Low-dose IL-2 reduces IL-21+ T cell frequency and induces anti-inflammatory gene expression in type 1 diabetes.
Zhang J-Y., Hamey F., Trzupek D., Mickunas M., Lee M., Godfrey L., Yang JHM., Pekalski ML., Kennet J., Waldron-Lynch F., Evans ML., Tree TIM., Wicker LS., Todd JA., Ferreira RC.
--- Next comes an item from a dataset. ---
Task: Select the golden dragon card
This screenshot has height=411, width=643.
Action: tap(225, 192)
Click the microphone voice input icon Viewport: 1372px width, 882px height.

Despite early clinical successes, the mechanisms of action of low-dose interleukin-2 (LD-IL-2) immunotherapy remain only partly understood. Here we examine the effects of interval administration of low-dose recombinant IL-2 (iLD-IL-2) in type 1 diabetes using high-resolution single-cell multiomics and flow cytometry on longitudinally-collected peripheral blood samples. Our results confirm that iLD-IL-2 selectively expands thymic-derived FOXP3+HELIOS+ regulatory T cells and CD56bright NK cells, and show that the treatment reduces the frequency of IL-21-producing CD4+ T cells and of two innate-like mucosal-associated invariant T and Vγ9Vδ2 CD8+ T cell subsets. The cellular changes induced by iLD-IL-2 associate with an anti-inflammatory gene expression signature, which remains detectable in all T and NK cell subsets analysed one month after treatment. These findings warrant investigations into the potential longer-term clinical benefits of iLD-IL-2 in immunotherapy.